__WHAT TO PRODUCE__: Could you output each line of the data that follows exactly?
***
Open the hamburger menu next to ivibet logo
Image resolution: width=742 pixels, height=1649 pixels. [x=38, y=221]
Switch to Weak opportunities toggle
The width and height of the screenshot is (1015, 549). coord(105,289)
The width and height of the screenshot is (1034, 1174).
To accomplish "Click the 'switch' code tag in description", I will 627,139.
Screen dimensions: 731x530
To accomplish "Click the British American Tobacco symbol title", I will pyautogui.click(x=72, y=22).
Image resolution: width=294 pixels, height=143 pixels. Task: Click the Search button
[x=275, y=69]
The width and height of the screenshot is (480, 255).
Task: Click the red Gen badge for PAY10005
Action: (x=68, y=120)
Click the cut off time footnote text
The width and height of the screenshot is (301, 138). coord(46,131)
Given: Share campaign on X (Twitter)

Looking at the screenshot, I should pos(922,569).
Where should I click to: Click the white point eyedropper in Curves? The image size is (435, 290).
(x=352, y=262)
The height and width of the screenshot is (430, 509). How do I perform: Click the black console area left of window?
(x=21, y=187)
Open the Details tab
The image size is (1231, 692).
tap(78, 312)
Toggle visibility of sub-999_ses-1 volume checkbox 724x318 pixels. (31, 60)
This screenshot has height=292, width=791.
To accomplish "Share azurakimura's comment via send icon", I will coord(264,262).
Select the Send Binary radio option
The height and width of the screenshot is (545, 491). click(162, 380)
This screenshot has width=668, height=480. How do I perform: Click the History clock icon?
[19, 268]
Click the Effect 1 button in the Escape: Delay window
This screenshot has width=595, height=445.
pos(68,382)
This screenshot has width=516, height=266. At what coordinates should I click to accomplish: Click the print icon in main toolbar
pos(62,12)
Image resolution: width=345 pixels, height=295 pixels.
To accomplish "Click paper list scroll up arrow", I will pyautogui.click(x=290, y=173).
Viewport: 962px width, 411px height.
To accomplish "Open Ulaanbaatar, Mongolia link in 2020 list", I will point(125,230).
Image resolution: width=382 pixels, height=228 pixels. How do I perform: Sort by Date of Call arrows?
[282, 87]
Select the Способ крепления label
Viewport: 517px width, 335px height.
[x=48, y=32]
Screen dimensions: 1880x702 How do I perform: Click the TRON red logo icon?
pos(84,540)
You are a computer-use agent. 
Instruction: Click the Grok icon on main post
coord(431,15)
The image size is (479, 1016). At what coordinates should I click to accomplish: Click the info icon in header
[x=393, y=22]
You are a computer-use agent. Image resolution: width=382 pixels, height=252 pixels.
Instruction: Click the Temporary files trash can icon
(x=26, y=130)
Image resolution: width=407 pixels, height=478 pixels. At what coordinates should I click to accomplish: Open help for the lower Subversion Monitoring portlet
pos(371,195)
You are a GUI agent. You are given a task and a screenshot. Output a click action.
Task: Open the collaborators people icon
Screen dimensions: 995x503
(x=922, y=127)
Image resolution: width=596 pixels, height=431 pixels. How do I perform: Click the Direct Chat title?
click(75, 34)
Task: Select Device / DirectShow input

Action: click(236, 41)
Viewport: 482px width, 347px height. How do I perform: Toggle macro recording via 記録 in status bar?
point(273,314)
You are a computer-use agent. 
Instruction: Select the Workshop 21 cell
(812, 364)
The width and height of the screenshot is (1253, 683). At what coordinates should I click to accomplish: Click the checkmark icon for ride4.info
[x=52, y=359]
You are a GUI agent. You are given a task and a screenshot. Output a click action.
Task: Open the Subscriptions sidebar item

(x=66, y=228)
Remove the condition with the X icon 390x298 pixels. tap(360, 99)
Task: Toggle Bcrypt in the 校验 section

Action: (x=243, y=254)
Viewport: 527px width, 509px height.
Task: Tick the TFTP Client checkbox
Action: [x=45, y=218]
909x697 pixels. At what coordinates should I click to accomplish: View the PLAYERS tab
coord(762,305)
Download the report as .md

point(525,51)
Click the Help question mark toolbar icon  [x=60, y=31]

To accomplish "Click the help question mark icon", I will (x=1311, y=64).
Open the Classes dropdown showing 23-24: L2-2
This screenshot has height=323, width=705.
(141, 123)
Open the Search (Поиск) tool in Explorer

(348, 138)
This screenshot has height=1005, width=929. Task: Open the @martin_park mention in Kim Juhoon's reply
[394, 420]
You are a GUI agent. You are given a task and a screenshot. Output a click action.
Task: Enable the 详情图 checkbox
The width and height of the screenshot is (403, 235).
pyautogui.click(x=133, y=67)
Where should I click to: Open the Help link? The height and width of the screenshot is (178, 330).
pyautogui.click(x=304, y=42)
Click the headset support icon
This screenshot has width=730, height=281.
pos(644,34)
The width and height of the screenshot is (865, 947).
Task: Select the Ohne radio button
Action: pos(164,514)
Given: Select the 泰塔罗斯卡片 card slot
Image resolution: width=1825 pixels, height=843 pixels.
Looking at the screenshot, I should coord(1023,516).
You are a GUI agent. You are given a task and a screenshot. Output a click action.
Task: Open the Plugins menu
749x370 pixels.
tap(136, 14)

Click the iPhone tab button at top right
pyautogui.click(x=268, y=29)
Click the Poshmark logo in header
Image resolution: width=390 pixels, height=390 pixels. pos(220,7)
***
__SOLVED PROBLEM__:
Open the hamburger menu next to ivibet logo
Image resolution: width=742 pixels, height=1649 pixels. [x=38, y=221]
Switch to Weak opportunities toggle
The width and height of the screenshot is (1015, 549). coord(105,289)
The width and height of the screenshot is (1034, 1174).
To accomplish "Click the 'switch' code tag in description", I will 627,139.
Screen dimensions: 731x530
To accomplish "Click the British American Tobacco symbol title", I will pyautogui.click(x=72, y=22).
Image resolution: width=294 pixels, height=143 pixels. Task: Click the Search button
[x=275, y=69]
The width and height of the screenshot is (480, 255).
Task: Click the red Gen badge for PAY10005
Action: (x=68, y=120)
Click the cut off time footnote text
The width and height of the screenshot is (301, 138). coord(46,131)
Given: Share campaign on X (Twitter)

Looking at the screenshot, I should pos(922,569).
Where should I click to: Click the white point eyedropper in Curves? The image size is (435, 290).
(x=352, y=262)
The height and width of the screenshot is (430, 509). How do I perform: Click the black console area left of window?
(x=21, y=187)
Open the Details tab
The image size is (1231, 692).
tap(78, 312)
Toggle visibility of sub-999_ses-1 volume checkbox 724x318 pixels. (31, 60)
This screenshot has height=292, width=791.
To accomplish "Share azurakimura's comment via send icon", I will coord(264,262).
Select the Send Binary radio option
The height and width of the screenshot is (545, 491). click(162, 380)
This screenshot has width=668, height=480. How do I perform: Click the History clock icon?
[19, 268]
Click the Effect 1 button in the Escape: Delay window
This screenshot has width=595, height=445.
pos(68,382)
This screenshot has width=516, height=266. At what coordinates should I click to accomplish: Click the print icon in main toolbar
pos(62,12)
Image resolution: width=345 pixels, height=295 pixels.
To accomplish "Click paper list scroll up arrow", I will pyautogui.click(x=290, y=173).
Viewport: 962px width, 411px height.
To accomplish "Open Ulaanbaatar, Mongolia link in 2020 list", I will point(125,230).
Image resolution: width=382 pixels, height=228 pixels. How do I perform: Sort by Date of Call arrows?
[282, 87]
Select the Способ крепления label
Viewport: 517px width, 335px height.
[x=48, y=32]
Screen dimensions: 1880x702 How do I perform: Click the TRON red logo icon?
pos(84,540)
You are a computer-use agent. 
Instruction: Click the Grok icon on main post
coord(431,15)
The image size is (479, 1016). At what coordinates should I click to accomplish: Click the info icon in header
[x=393, y=22]
You are a computer-use agent. Image resolution: width=382 pixels, height=252 pixels.
Instruction: Click the Temporary files trash can icon
(x=26, y=130)
Image resolution: width=407 pixels, height=478 pixels. At what coordinates should I click to accomplish: Open help for the lower Subversion Monitoring portlet
pos(371,195)
You are a GUI agent. You are given a task and a screenshot. Output a click action.
Task: Open the collaborators people icon
Screen dimensions: 995x503
(x=922, y=127)
Image resolution: width=596 pixels, height=431 pixels. How do I perform: Click the Direct Chat title?
click(75, 34)
Task: Select Device / DirectShow input

Action: click(236, 41)
Viewport: 482px width, 347px height. How do I perform: Toggle macro recording via 記録 in status bar?
point(273,314)
You are a computer-use agent. 
Instruction: Select the Workshop 21 cell
(812, 364)
The width and height of the screenshot is (1253, 683). At what coordinates should I click to accomplish: Click the checkmark icon for ride4.info
[x=52, y=359]
You are a GUI agent. You are given a task and a screenshot. Output a click action.
Task: Open the Subscriptions sidebar item

(x=66, y=228)
Remove the condition with the X icon 390x298 pixels. tap(360, 99)
Task: Toggle Bcrypt in the 校验 section

Action: (x=243, y=254)
Viewport: 527px width, 509px height.
Task: Tick the TFTP Client checkbox
Action: [x=45, y=218]
909x697 pixels. At what coordinates should I click to accomplish: View the PLAYERS tab
coord(762,305)
Download the report as .md

point(525,51)
Click the Help question mark toolbar icon  [x=60, y=31]

To accomplish "Click the help question mark icon", I will (x=1311, y=64).
Open the Classes dropdown showing 23-24: L2-2
This screenshot has height=323, width=705.
(141, 123)
Open the Search (Поиск) tool in Explorer

(348, 138)
This screenshot has height=1005, width=929. Task: Open the @martin_park mention in Kim Juhoon's reply
[394, 420]
You are a GUI agent. You are given a task and a screenshot. Output a click action.
Task: Enable the 详情图 checkbox
The width and height of the screenshot is (403, 235).
pyautogui.click(x=133, y=67)
Where should I click to: Open the Help link? The height and width of the screenshot is (178, 330).
pyautogui.click(x=304, y=42)
Click the headset support icon
This screenshot has width=730, height=281.
pos(644,34)
The width and height of the screenshot is (865, 947).
Task: Select the Ohne radio button
Action: pos(164,514)
Given: Select the 泰塔罗斯卡片 card slot
Image resolution: width=1825 pixels, height=843 pixels.
Looking at the screenshot, I should coord(1023,516).
You are a GUI agent. You are given a task and a screenshot. Output a click action.
Task: Open the Plugins menu
749x370 pixels.
tap(136, 14)

Click the iPhone tab button at top right
pyautogui.click(x=268, y=29)
Click the Poshmark logo in header
Image resolution: width=390 pixels, height=390 pixels. pos(220,7)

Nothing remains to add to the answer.